This is a good question that results in a singular answer: Every debt is different, and every person’s situation is different.
Our office has seen clients with less than $10,000 of debt who desperately needed chapter 7 relief. If you are on a fixed income and will be left in a continuously bad situation by trying to pay your debt, Chapter 7 bankruptcy may be a good option for you.
We have also seen clients with $30,000-$40,000 in debt that we have advised to avoid bankruptcy. Depending on your situation, you may be able to find a way (outside of bankruptcy) to relieve your debt.
There are many reasons why we may advise our clients to one end or another because to be clear, anybody can file bankruptcy.
There’s no threshold of debt to file for bankruptcy. Why would you choose to file and if it is the best decision in your situation is what truly matters. Everyone has a tipping point.
We’ve seen clients who are making six figures but are unable to get anywhere with the debt they have incurred. We’ve also seen clients whose income won’t qualify them for a chapter 7 filing, while their debt isn’t large enough to necessarily justify filing a chapter 13 bankruptcy.
These specifics are all different for each and every person, and our office is committed to going over all the factors of your unique case to determine what might be the best option for you.

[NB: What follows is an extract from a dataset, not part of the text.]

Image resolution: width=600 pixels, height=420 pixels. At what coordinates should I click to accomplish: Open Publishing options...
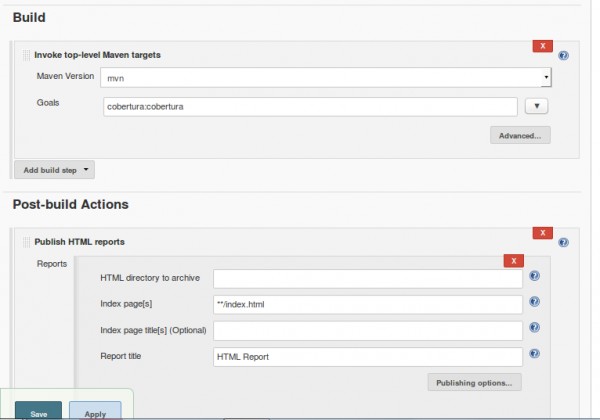coord(474,383)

In Florida, we have the Homestead Exemption, which protects your home. Because of this most people aren’t going to lose their homes by filing a bankruptcy. However, if you own a car or have a savings account, there may be a chance that you won’t be able to keep that car or you may lose some of the funds in your savings account.
What Type Of Debt Typically Is Going To Be Dischargeable In A Chapter 7 Bankruptcy?

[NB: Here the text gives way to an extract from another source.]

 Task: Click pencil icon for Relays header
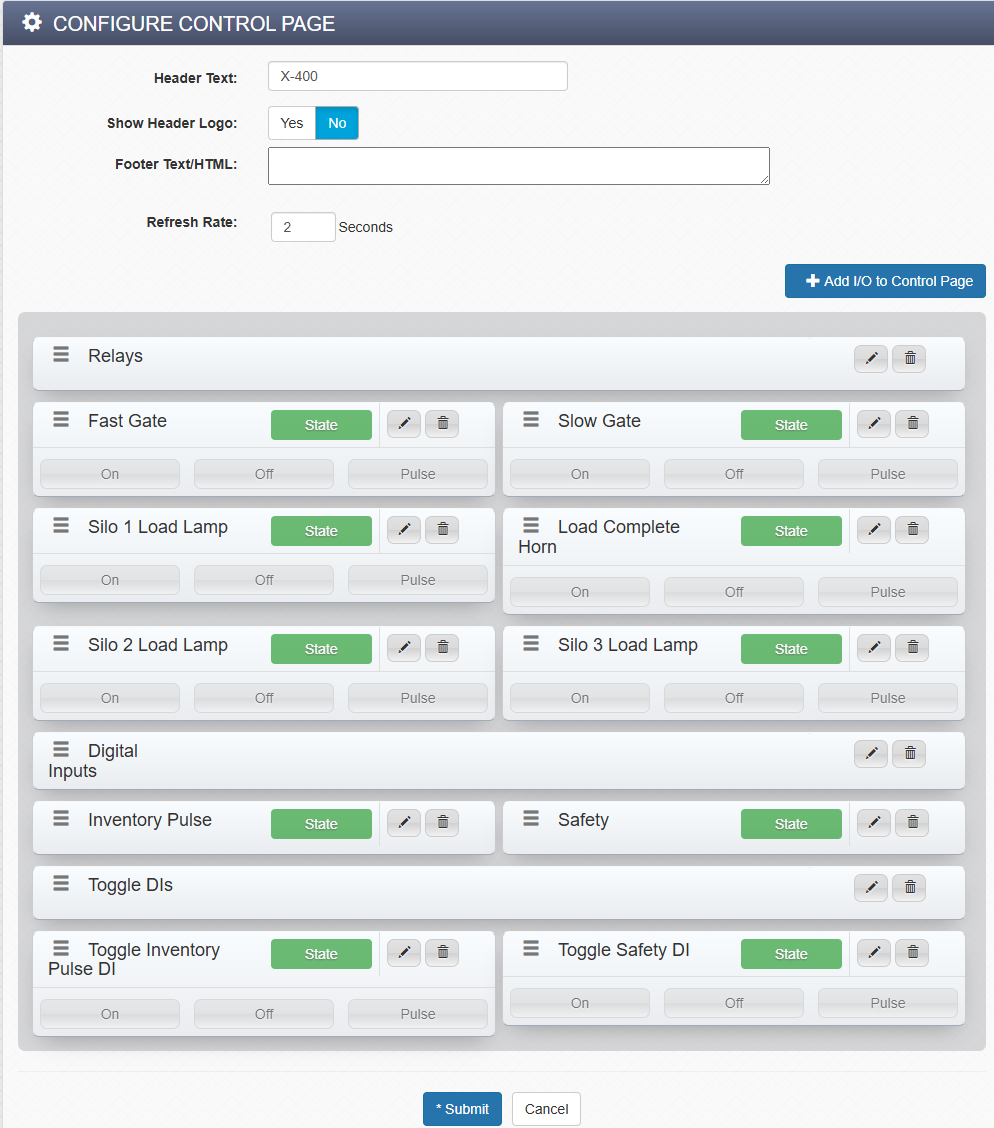click(871, 359)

The most common types of dischargeable debt in a chapter 7 bankruptcy are credit card debt and medical debt.
While credit card debt is by far the most common kind of debt seen by our office, medical debt is similarly relevant due to the high cost of healthcare in America. Even when a person is covered by health insurance, they may not be able to cover their out-of-pocket costs. If a person is dealing with an illness that requires long-term care, it is especially common for them to seek a chapter 7 filing.
Another frequently-seen dischargeable debt arises when a client voluntarily surrenders a vehicle or has had a vehicle repossessed.
When you give back a car or that is taken from you, you are not released from your obligation to pay the remaining debt to the company that lent you money for the vehicle. In turn, the company will auction off the vehicle (generally at a lower price than it is worth), and you will owe what is called a “deficiency balance”. This deficiency balance will be in a total of the debt and interest that you owed at the time of the repossession or return, minus the amount that the car was sold for at auction.
Some other dischargeable debts:
- Most cash advances or personal loans
- Old utility bills
- Some attorney’s fees, depending upon how they’re classified.